The courts will throw out the garbage claims in the suit (just looks like legal creative writing with irrelevant innuendos like ...I saw Board members passing notes at meetings!...). Probably enough verbiage to invoice CAPS for $5K... can someone read it more closely and figure out where these 'secret' board meetings were alleged to take place? Nonsense!

The FOIA claims can be easily separated and considered on their own without relevance to the redistricting plan. I suspect they may gain more traction, but to what end?

None of this makes me any happier, my kid was crying this afternoon about changing schools and leaving friends behind. This suit is still garbage.
 
Old 03-17-2014, 09:33 PM
 
175 posts, read 412,834 times
Reputation: 127
I really do hate to say it but the only person coming out of this happy will be the lawyer who scammed these parents into thinking they have a case. There were public hearings and a significant amount of input, whether or not the BOE listened is irrelevant. If they had never discussed this thing and voted, then maybe...but its been all over the news for over a month. The decision to vote a month before they had indicated they would vote was a poor PR move, but I cannot imagine a judge will care. While it is a shame the BOE took this path, it is well within their authority. ELECTIONS HAVE CONSEQUENCES. Go check out your new school folks...you better get used to it.
 
Old 03-17-2014, 09:53 PM
 
Location: Union County
6,151 posts, read 10,028,251 times
Reputation: 5831
Quote:
Originally Posted by BubbaHelms View Post
I don't know what trap you are talking about. The UCPS Administration makes recommendations to the BOE. The BOE then approves them or doesn't approve them. That's the process.
Quote:
Originally Posted by waxhawdoc View Post
The schools and their board acted within their limits and scope, and were much more transparent than they've been in years. The Arp-Davis roadshow was much more stagecraft and even more opaque. Four working on this one seems like an improvement - and keep in mind that it is a committee (a committee to develop a plan to bring to the whole board for a vote). I see less conspiracy and more representative democracy.
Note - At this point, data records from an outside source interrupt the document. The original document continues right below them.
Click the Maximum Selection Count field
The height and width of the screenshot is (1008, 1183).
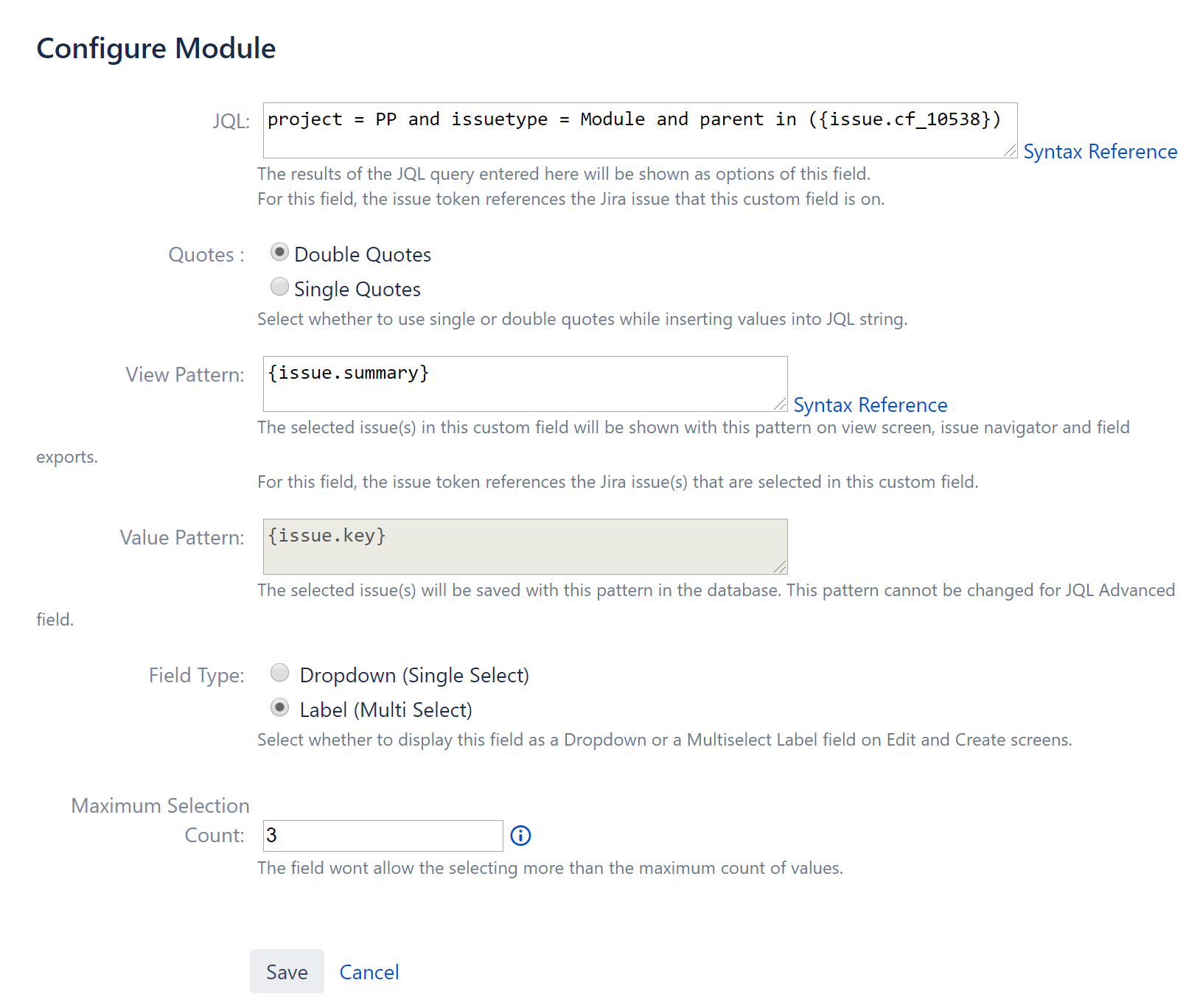pyautogui.click(x=382, y=835)
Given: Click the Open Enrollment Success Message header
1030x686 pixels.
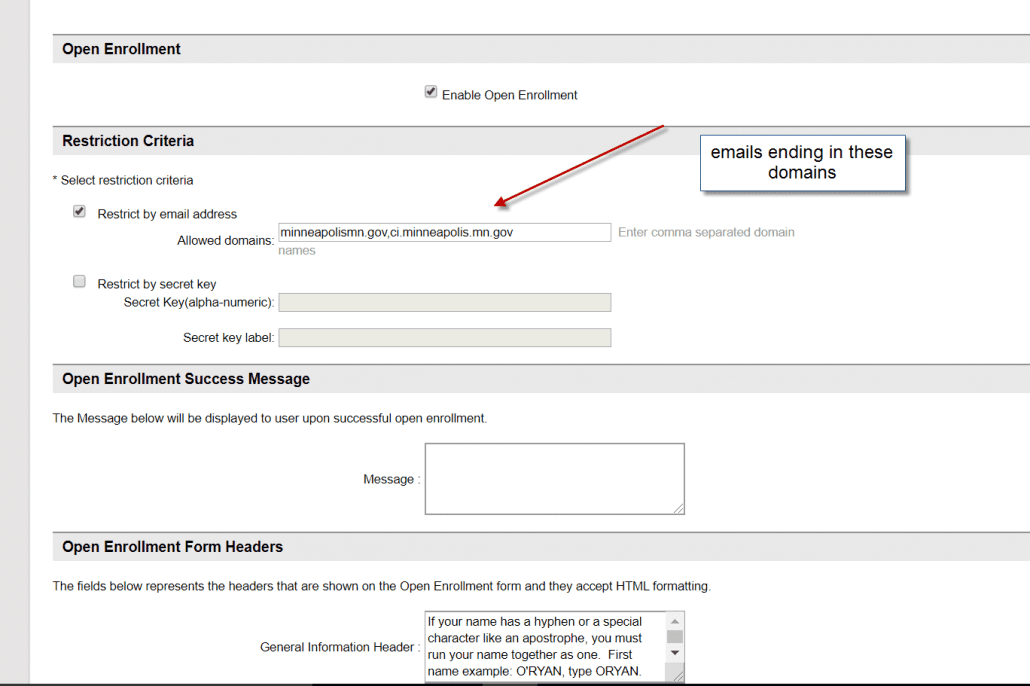Looking at the screenshot, I should coord(186,379).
The board and superintendent gave specific goals and timeframe for the development of a reassignment plan - the committee/administrative staff met those goals and deadlines. (Can't believe i'm saying it: government worked this time!). For those looking for death-by-committee, only filling the room with FB demagogues and conspiracy bloggers would satisfy. It seems those 'stakeholders' are the ones that wrote this lawsuit.
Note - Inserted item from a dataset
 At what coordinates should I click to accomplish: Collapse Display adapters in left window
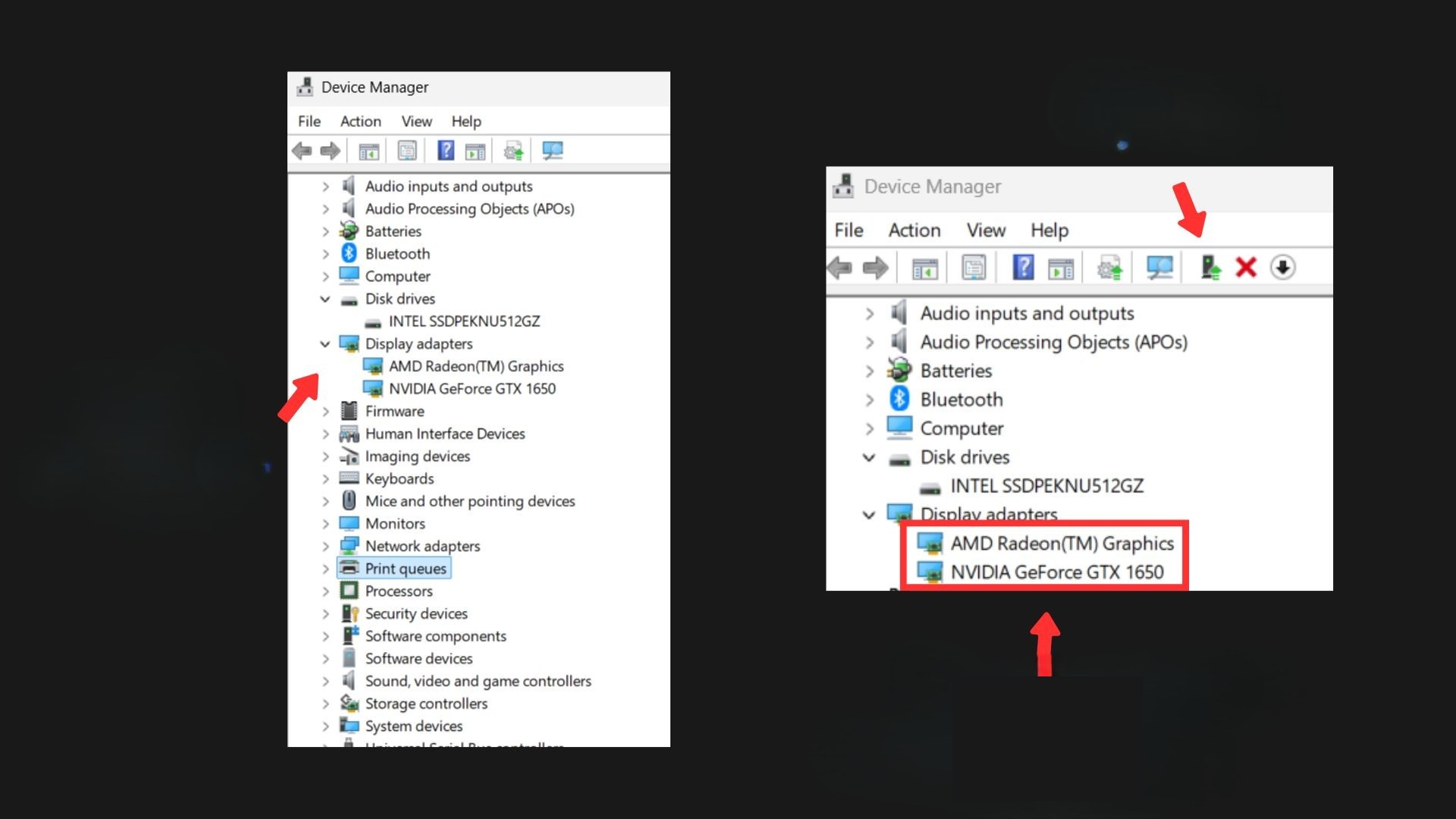(325, 344)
The courts will throw out the garbage claims in the suit (just looks like legal creative writing with irrelevant innuendos like ...I saw Board members passing notes at meetings!...). Probably enough verbiage to invoice CAPS for $5K... can someone read it more closely and figure out where these 'secret' board meetings were alleged to take place? Nonsense!
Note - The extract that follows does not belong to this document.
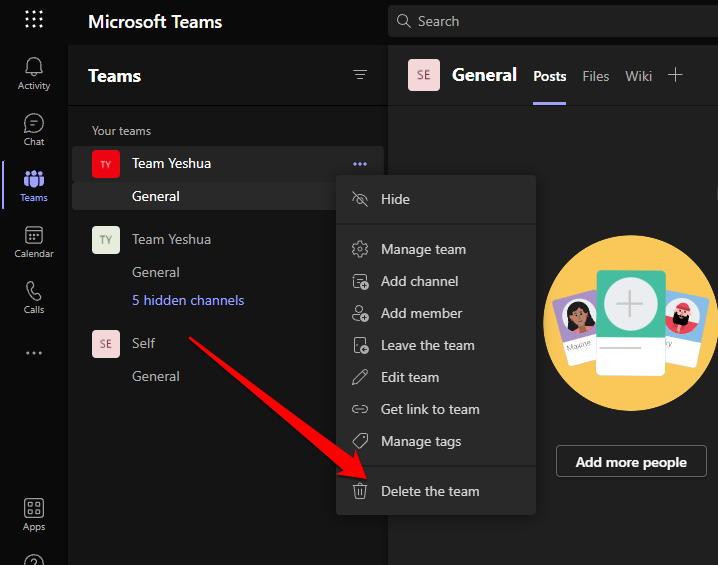Select General channel under Self team
This screenshot has width=718, height=565.
click(x=156, y=376)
The FOIA claims can be easily separated and considered on their own without relevance to the redistricting plan. I suspect they may gain more traction, but to what end?

None of this makes me any happier, my kid was crying this afternoon about changing schools and leaving friends behind. This suit is still garbage.
To be clear I'm not talking about any validity in the context to the lawsuit... or envelopes in folded newspapers (like I've said before) and slush funds. Everything does not have to be so all on one side. It's like the twilight zone of nobody admitting there's a middle here and they could have done a much better job.

All I'm referring to is the facilities committee is a terrible part of the 'process' (and I use that term loosely). Whether it was improvement or not from the past, it was far from transparent - legal... yes - completely above board... no. It was a blackbox of insert "generic requirements" and new lines were spit out. There's no conspiracy, just plain old lousy pretend procedure that needs significant improvements.

P.S. It's not good government when elected officials are walking out on a vote. Regardless of where you assign that blame.